| Action item |
Scan the entries line by line and return those with "Política".

| Source data |
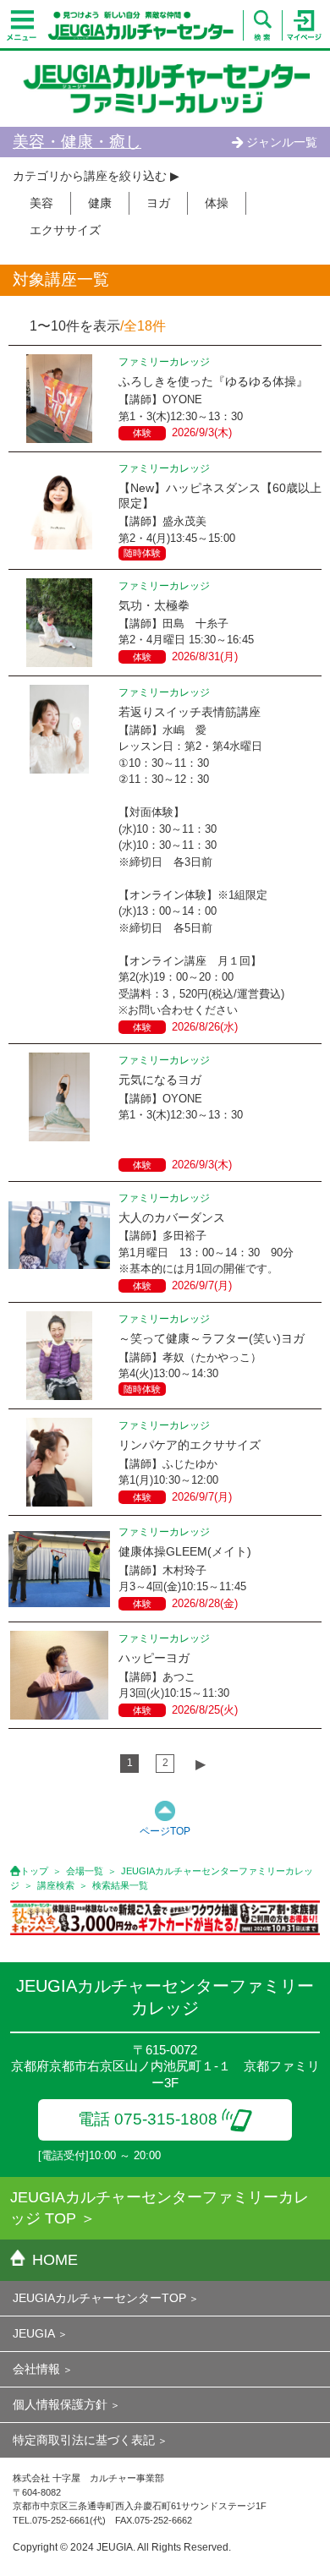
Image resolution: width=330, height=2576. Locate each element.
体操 (216, 203)
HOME (55, 2259)
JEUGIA (34, 2333)
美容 (41, 203)
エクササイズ (65, 230)
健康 (100, 203)
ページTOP (165, 1831)
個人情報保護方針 (60, 2404)
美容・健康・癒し (77, 141)
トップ (34, 1871)
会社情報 (36, 2369)
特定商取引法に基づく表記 (84, 2440)
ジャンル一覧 (281, 142)
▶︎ (200, 1764)
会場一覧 (84, 1871)
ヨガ (158, 203)
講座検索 (55, 1885)
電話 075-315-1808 (147, 2119)
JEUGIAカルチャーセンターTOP (99, 2298)
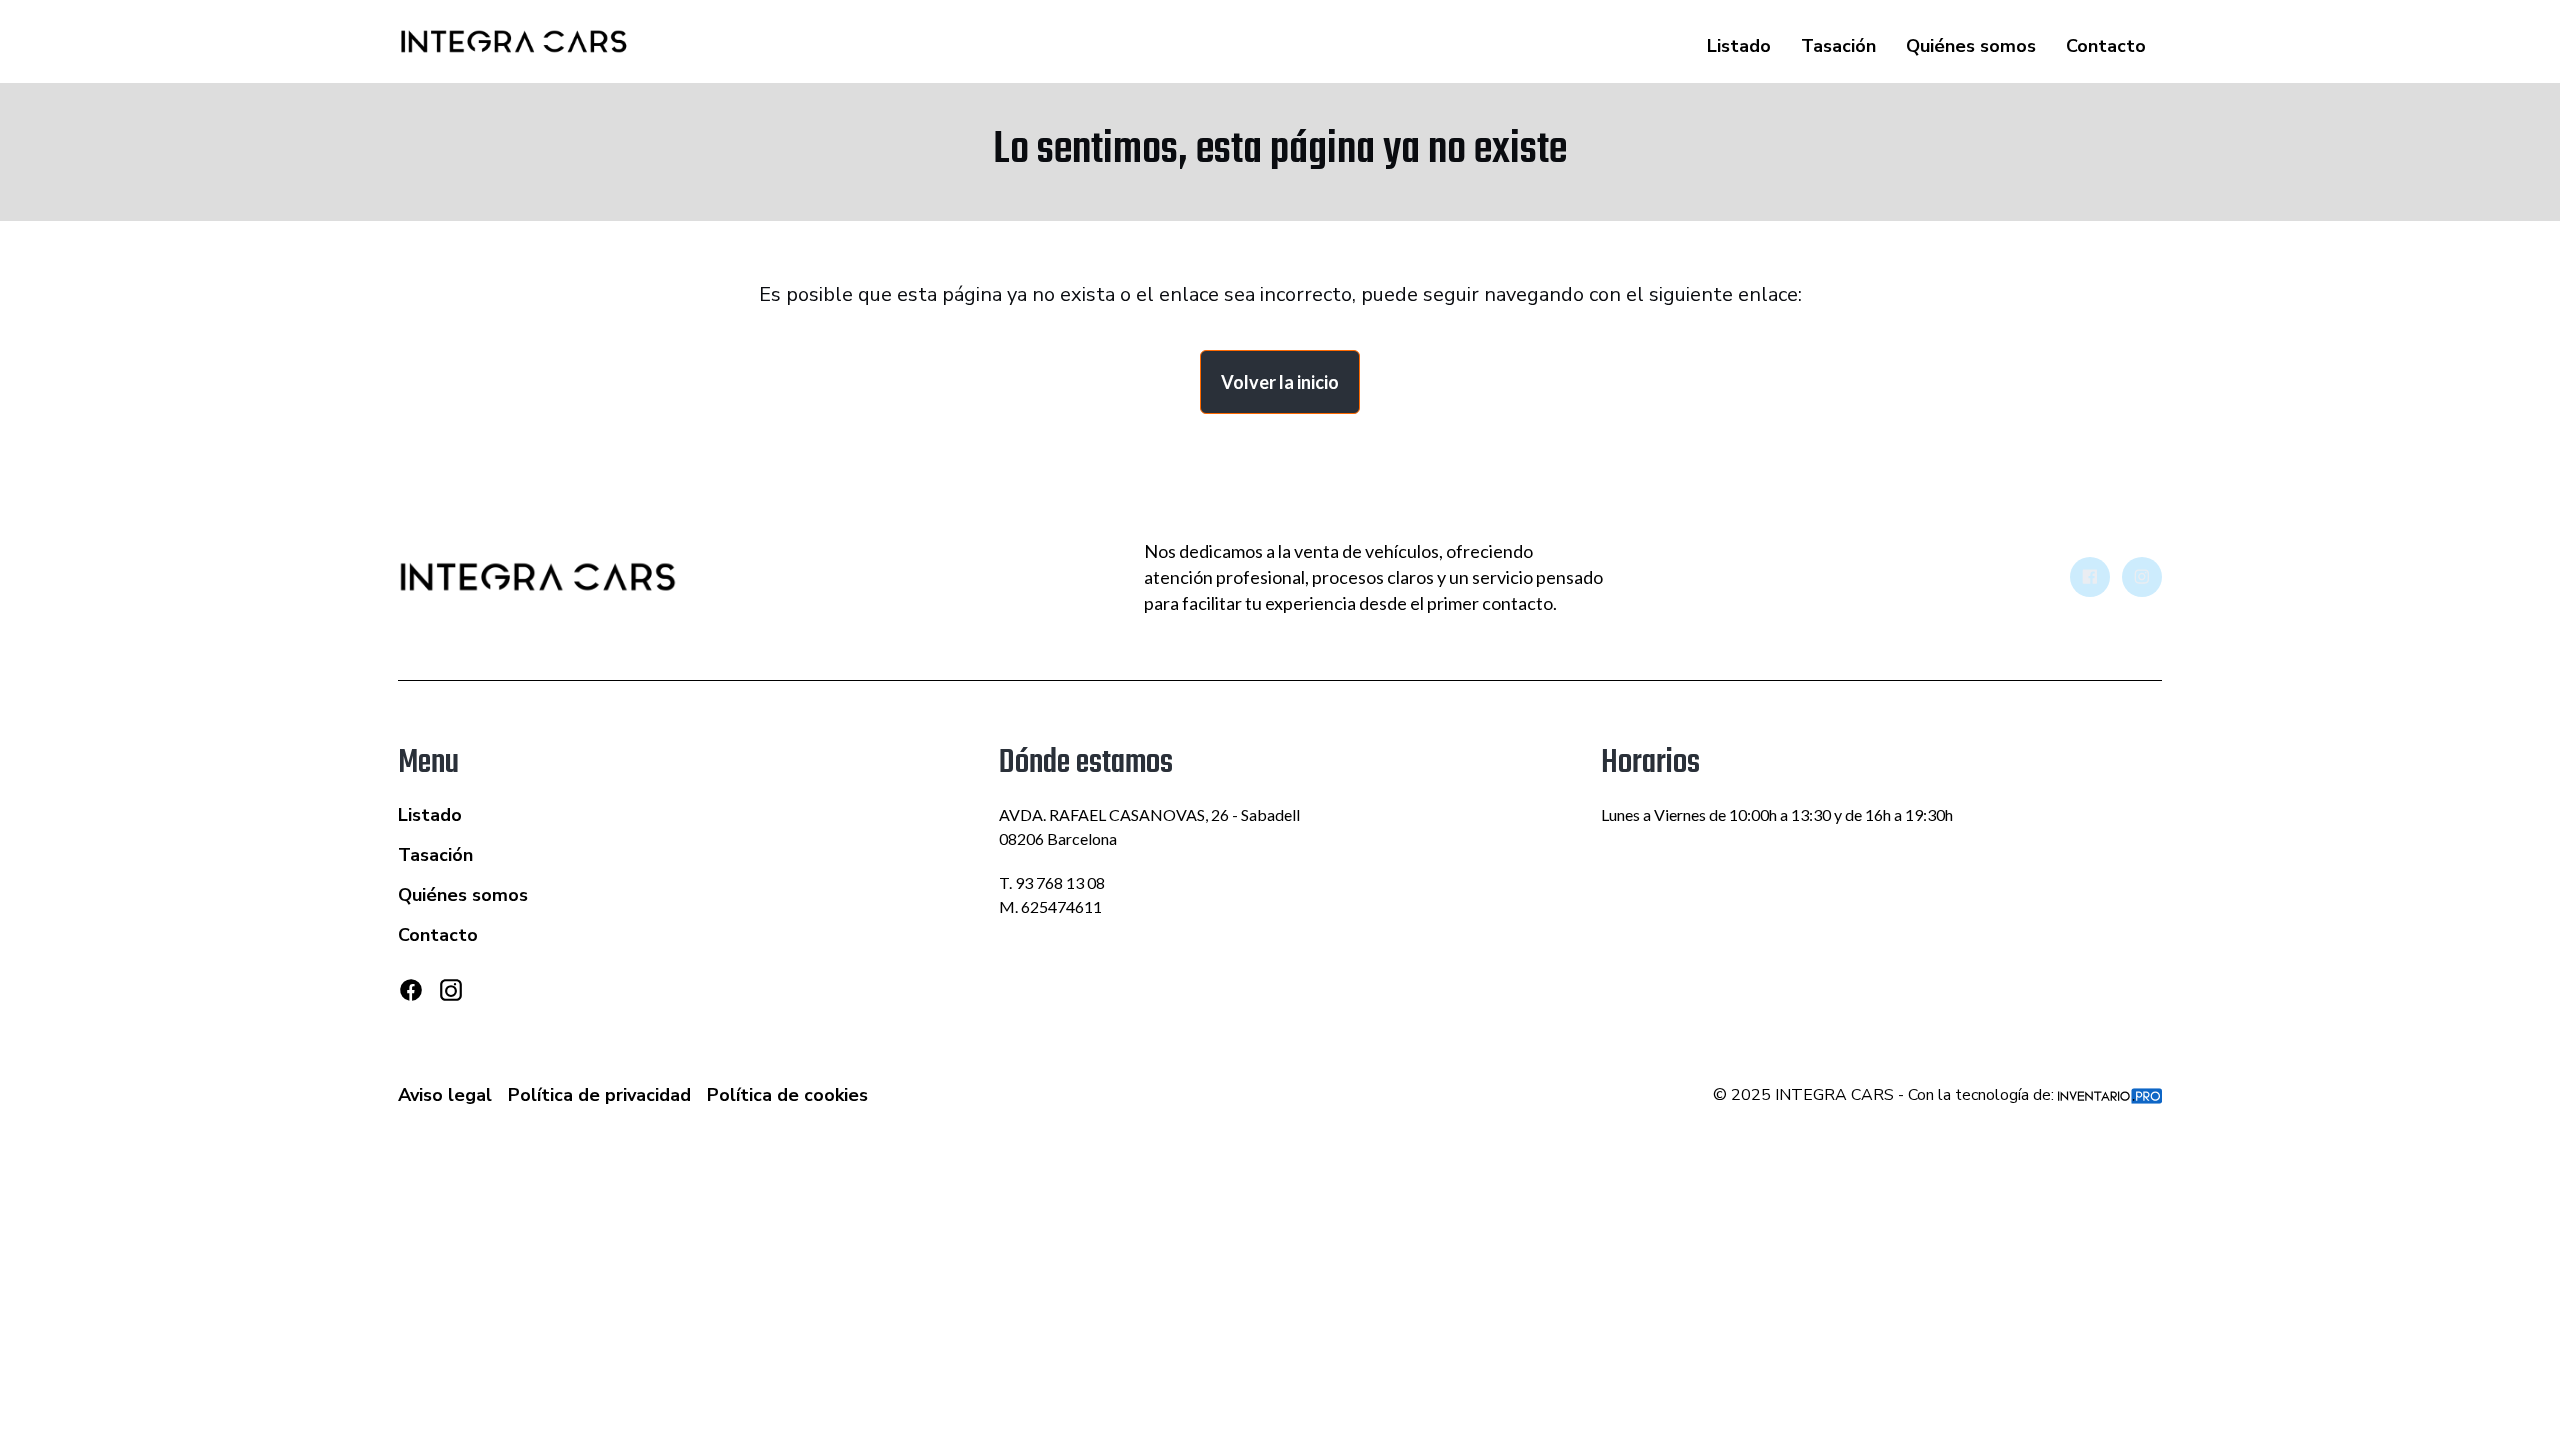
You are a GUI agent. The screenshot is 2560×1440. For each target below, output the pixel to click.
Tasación (1838, 46)
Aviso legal (445, 1095)
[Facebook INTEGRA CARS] (2090, 577)
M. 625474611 (1050, 906)
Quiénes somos (1971, 46)
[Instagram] (451, 998)
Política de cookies (787, 1095)
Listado (1739, 46)
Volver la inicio (1280, 382)
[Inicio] (514, 42)
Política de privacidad (599, 1095)
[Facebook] (411, 990)
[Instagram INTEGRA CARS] (2142, 577)
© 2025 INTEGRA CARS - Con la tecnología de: (1885, 1095)
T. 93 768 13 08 (1052, 882)
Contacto (2106, 46)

| Answer space |
Política de cookies (787, 1095)
Política de privacidad (599, 1095)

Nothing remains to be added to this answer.